Congress must encourage the 21st Century Cures Initiative
By Peter J. Pitts
Over 200,000 American heart attack survivors will have another heart attack this year. Fortunately, the FDA recently approved Zontivity -- a medicine that prevents blood clots in people who have already suffered a heart attack. In clinical trials, the new drug significantly reduced the rate at which survivors experience another heart attack.
But this breakthrough came too late for the nearly 5 million Americans who died of heart disease during the eight years between when Zontivity first proved effective in clinical trials and when the FDA granted approval.
Times have changed. The "gold standard" of large-scale, long-term, and expensive clinical trials requires reinvention. That's why Congress should encourage the 21st Century Cures Initiative. Though still a work in progress, the bipartisan congressional initiative has the potential to streamline the drug approval process -- delivering breakthrough treatments to patients sooner and eliminating wasteful spending.
More efficient regulations could free up billions for new research and development. That's why the 21st Century Cures Initiative is proposing measures that accelerate the approval process by reducing "regulatory duplication and unnecessary delays."
The initiative's proposals could help to revolutionize the current drug approval process. Today, pharmaceutical companies test thousands of compounds in the lab until they identify one that shows promising medical applications. Next, they conduct "phase I" trials on healthy adult males to ensure a drug is safe.
Phase II trials provide an initial assessment of a drug's effectiveness in sick patients. Phase III, which involves thousands of volunteer patients, helps confirm the results of phase II trials.
The draft legislation will allow FDA regulators to approve a groundbreaking drug if it proves effective after a phase II trial. That will deliver treatments to patients much sooner and eliminate the need for some phase III trials, which take years and account for 90 percent of the total development costs for drugs that eventually gain FDA approval.
Had the law been in effect in 2007 when Zontivity passed its phase II trials, millions of patients could potentially have accessed the new treatment. Instead, barely 10,000 people received the drug during years of phase III trials.
The 21st Century Cures Initiative will also spur new drug development by helping biotech companies "fail faster." Of all the potential medicines that enter phase I trials, only 8 percent ever receive FDA approval. The proposed legislation would expedite "adaptive clinical trials" which identify the failures -- the other 92 percent -- earlier. That prevents researchers from wasting time and money on drugs that ultimately don't pan out.

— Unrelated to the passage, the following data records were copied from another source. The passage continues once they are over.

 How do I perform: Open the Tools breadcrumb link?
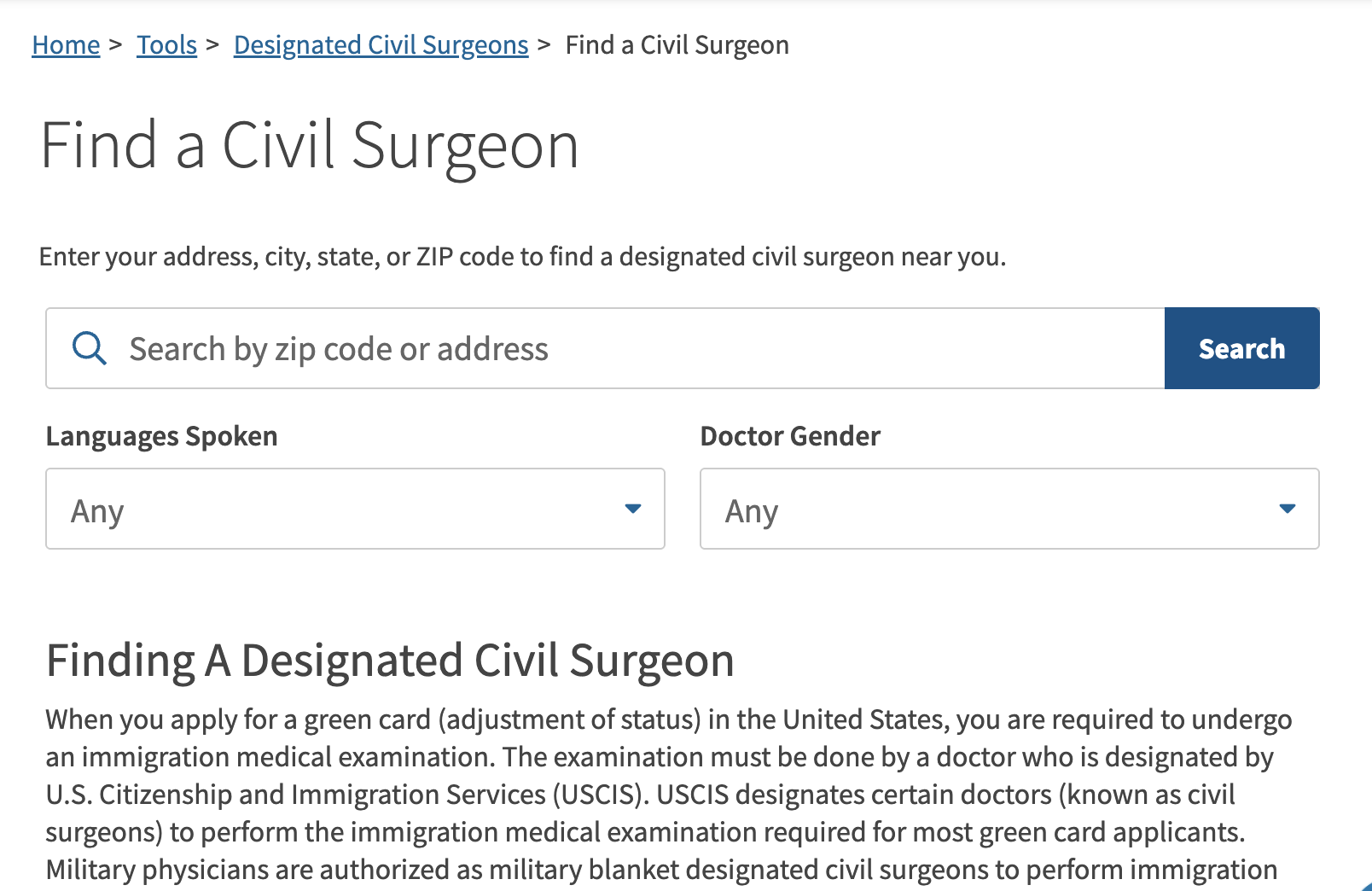click(x=166, y=44)
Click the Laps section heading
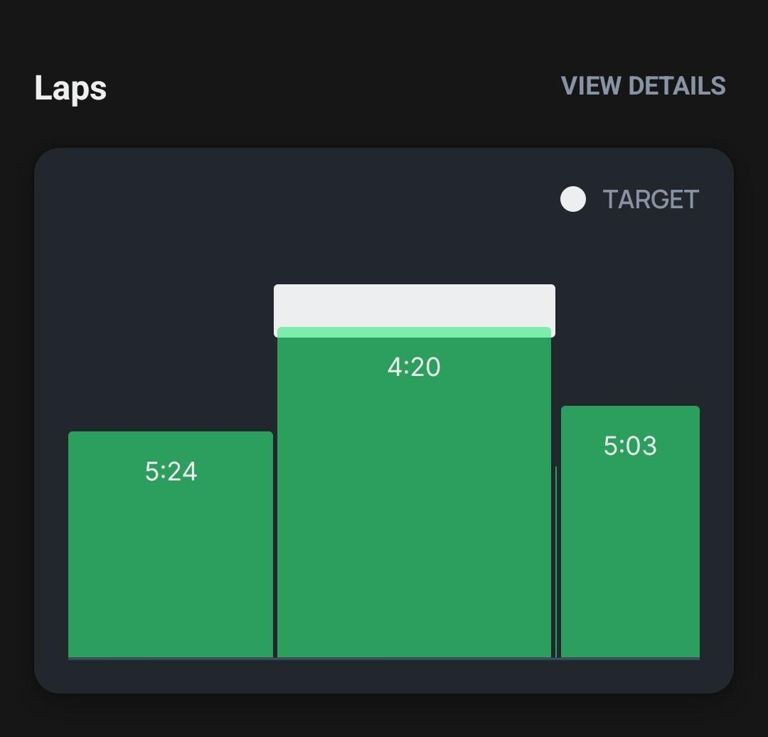768x737 pixels. 70,87

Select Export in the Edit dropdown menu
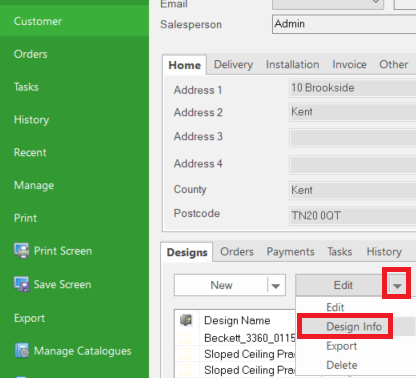342,346
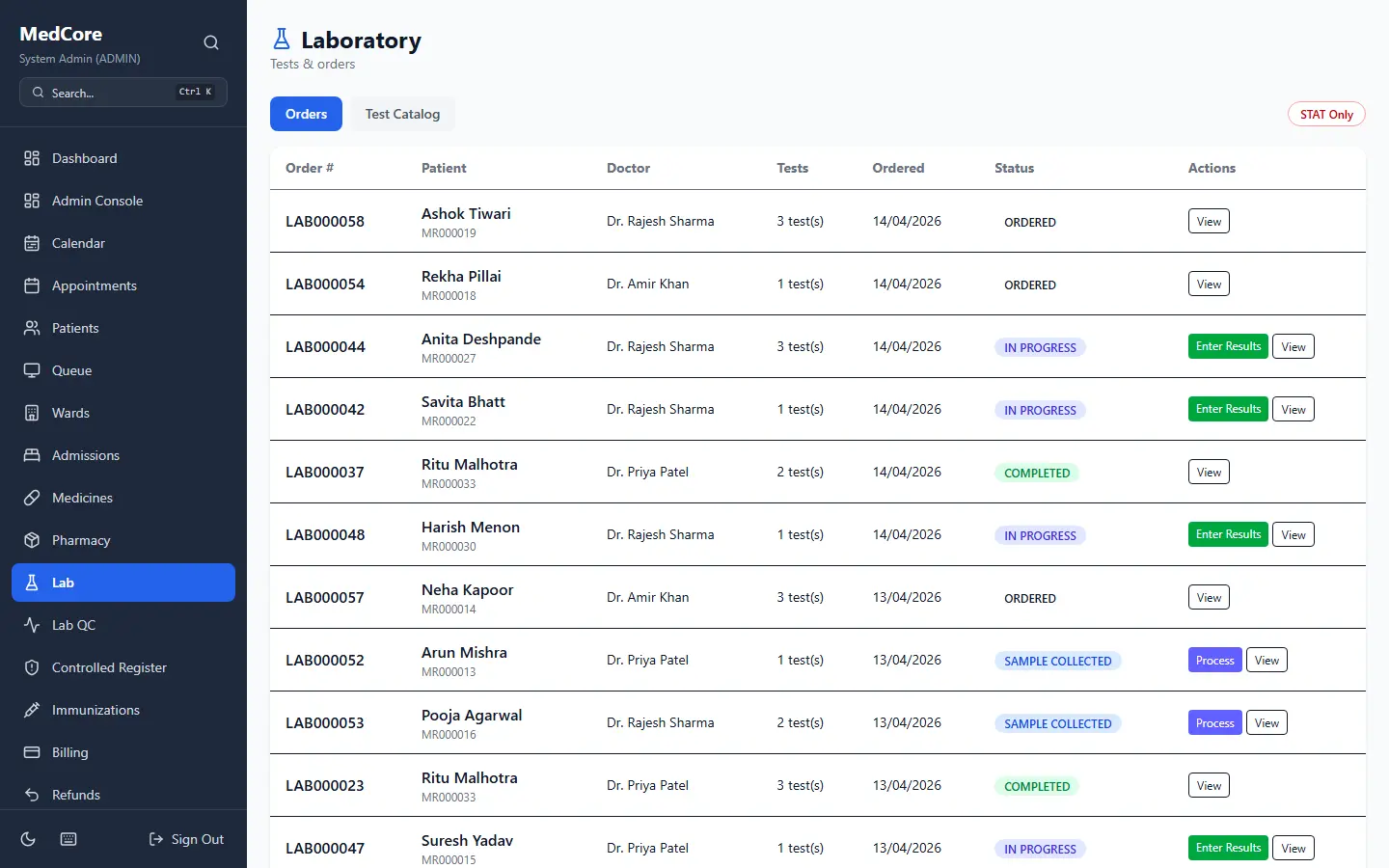Go to Calendar in sidebar

[123, 243]
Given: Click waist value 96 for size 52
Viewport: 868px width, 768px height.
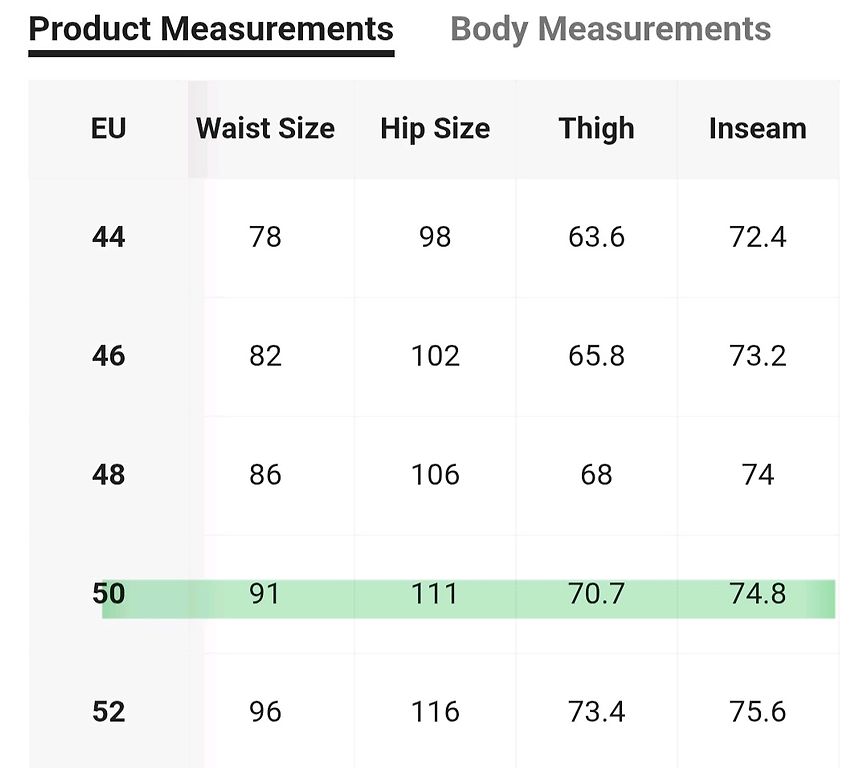Looking at the screenshot, I should click(265, 712).
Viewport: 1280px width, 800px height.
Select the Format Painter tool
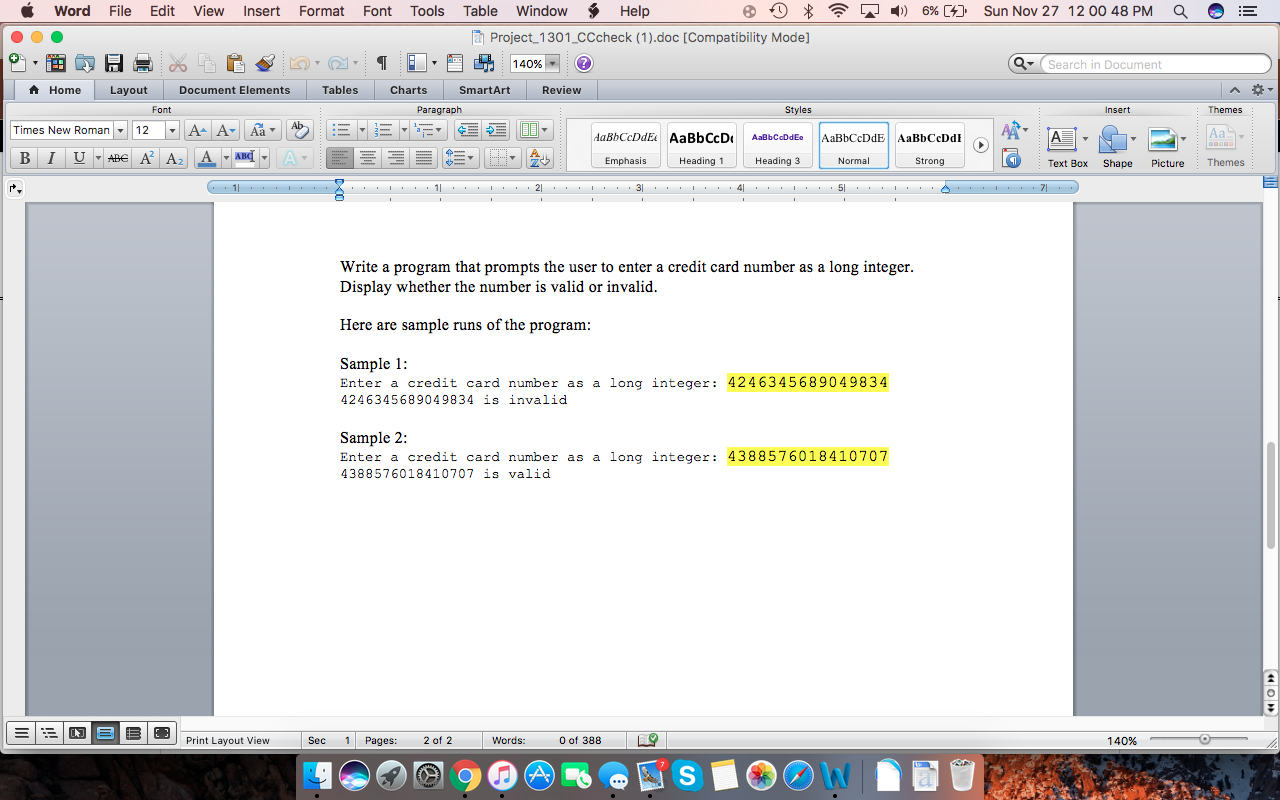coord(264,62)
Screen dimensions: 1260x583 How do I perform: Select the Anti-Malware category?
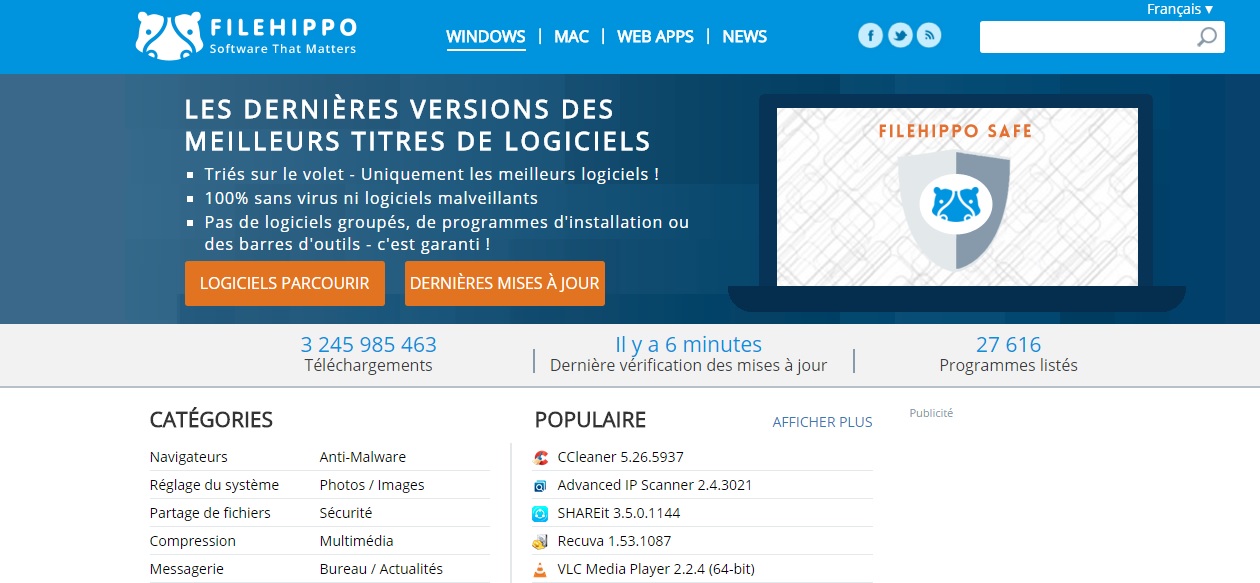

Identifying and scrapping those failures earlier in the research and development process will allow drug companies to redirect billions towards more promising treatments. If adaptive clinical trials can catch even 5 percent of eventual failures in phase I instead of phase III, pharmaceutical manufacturers will save at least $15 million per drug.
The proposed changes mark the beginning of a transition towards a true 21st century innovation system that eliminates traditional phase II and III trials altogether. In such a system, doctors, insurers, and drug makers could use the power of big data to chart a drug's effectiveness and patient outcomes as soon as it proves safe in phase I trials. Using crowd-sourced, real world data will deliver lifesaving treatments to patients years quicker than the current clinical trial process.
Congress should ensure that Americans have the best and latest drugs possible as quickly as possible. Passing the 21st Century Cures Initiative is the best way to do so.
Pitts, a former FDA associate commissioner, is president of the Center for Medicine in the Public Interest.